The investment in the bi-directional energy transfer technology further enhances the world’s most advanced public charging station for plug-in vehicles, which was launched at Honda R&D Europe in summer 2017. Its state-of-the-art 940V capability can deliver up to 150kW of energy, enabling as many as four vehicles to charge simultaneously with different types of connectors. Since its installation in June, the EV charging station has supplied power for 447 charge sessions and has saved 3.87 tonnes of CO2.

Here’s a video from The Mobility House explaining their vision of a future “V2G enabled” world:

There’s more information on that topic in a press release from EVTEC which doesn’t seem to be available online at the moment. In slightly stilted English the Swiss company explain that:

With the growing importance of electric mobility, the two worlds of energy and mobility are merging. The closer this connection becomes, the more importance gain intelligent technologies that ensure this development secures a sustainable future. Such a technology is Vehicle-to-Grid, in short “V2G”. What is behind this term, is the intelligent integration of electric vehicles in the energy system and markets.

This advantage is well known to Honda, where the V2G technology is already in use today: with the help of a bidirectional charging solution, the company aims to optimize energy management at its European R & D campus in Offenbach. Within the framework of a comprehensive project over the last 12 month, the interaction of various energy components – from vehicle battery to photovoltaic system – is being tested here.

According to EVTEC co-founder and CEO Markus Kramis:

A reliable, precise, and fast acting bi-directional charger is the necessary base for every V2G application, like peak shaving and energy optimization.

All in all that EVTEC charging station sounds like just the sort of thing we need to try out at V2G Towers over here in North Cornwall, located in a distant corner of sunny South West England amongst an impressive array of large scale solar PV and onshore wind “farms”!

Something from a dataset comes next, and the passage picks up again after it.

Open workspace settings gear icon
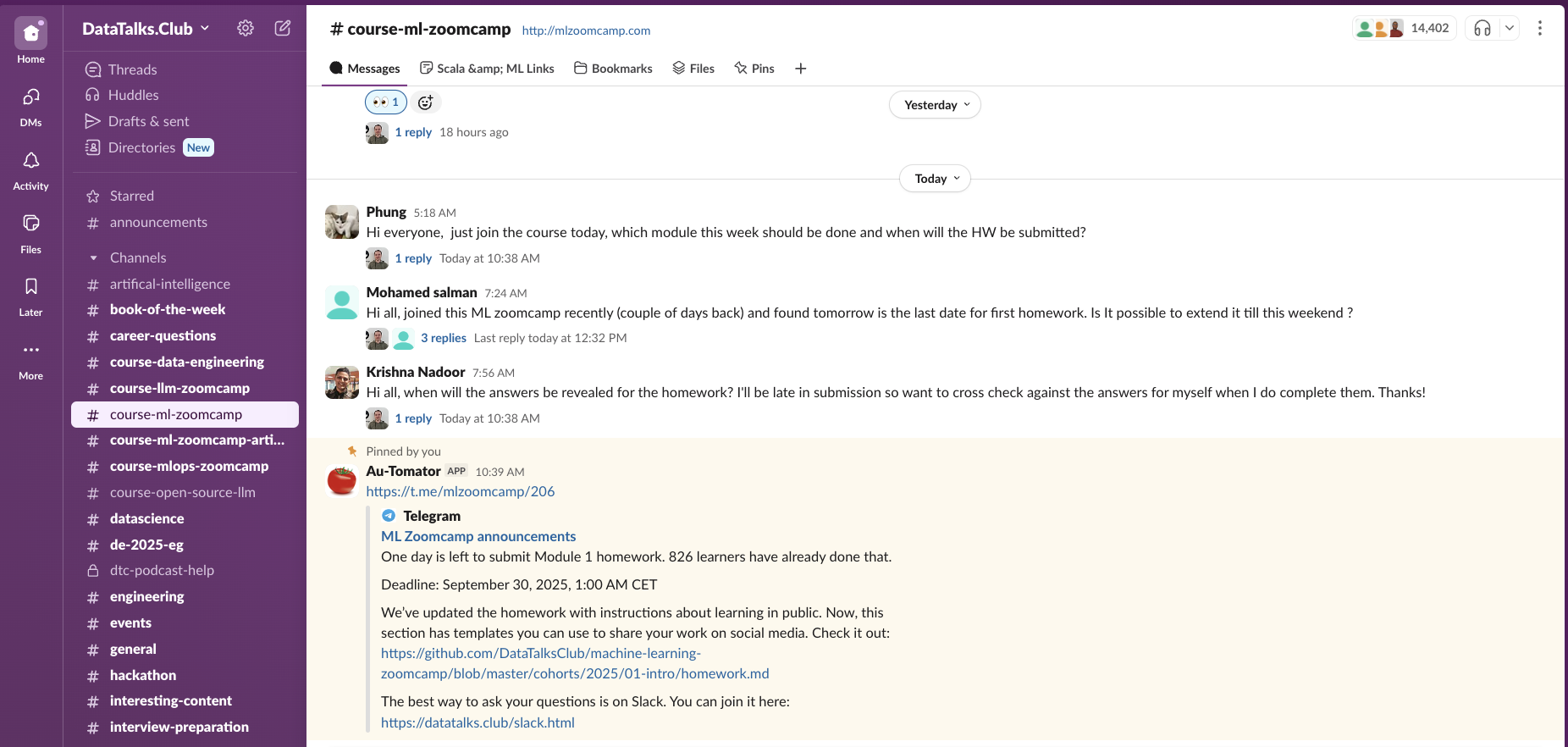click(x=246, y=28)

The same may well apply to Honda’s Power Manager mentioned above, which was announced at the Frankfurt Motor Show in September. According to a Honda press release once again:

Its all-new Power Manager Concept, a fully-integrated energy transfer system, is designed to incorporate electric vehicles into a smart power grid. It enables the collection and distribution of electricity between the grid, homes and businesses and electric vehicles, to intelligently balance demand and efficient storage of energy. Honda will apply its Power Manager technology as part of a smart grid pilot scheme in the west of France.

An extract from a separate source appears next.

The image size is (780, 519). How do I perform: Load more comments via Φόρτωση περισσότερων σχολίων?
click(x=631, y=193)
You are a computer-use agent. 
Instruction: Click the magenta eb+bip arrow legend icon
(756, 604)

Power Manager Concept works by aggregating and distributing energy to and from the grid, solar panel-equipped homes or workplaces, and electric vehicles.

Electricity is received into the system from the grid or is generated by the solar panels and can be used to power and heat the building as well as to charge the EV. While the EV is plugged in, the energy can be stored and used at home or sold back to the grid, potentially generating value for EV owners.

The Power Manager Concept system can help to stabilise the grid at times of either short or surplus supply, as well as representing a revenue opportunity for EV owners.

That sounds like just the sort of thing that Western Power Distribution needs to help stabilise the electricity distribution grid in our neck of the woods, which is currently heavily “constrained”:


Do you suppose that we could possibly persuade Honda to apply its Power Manager technology as part of a smart grid pilot scheme here in the south west of England too?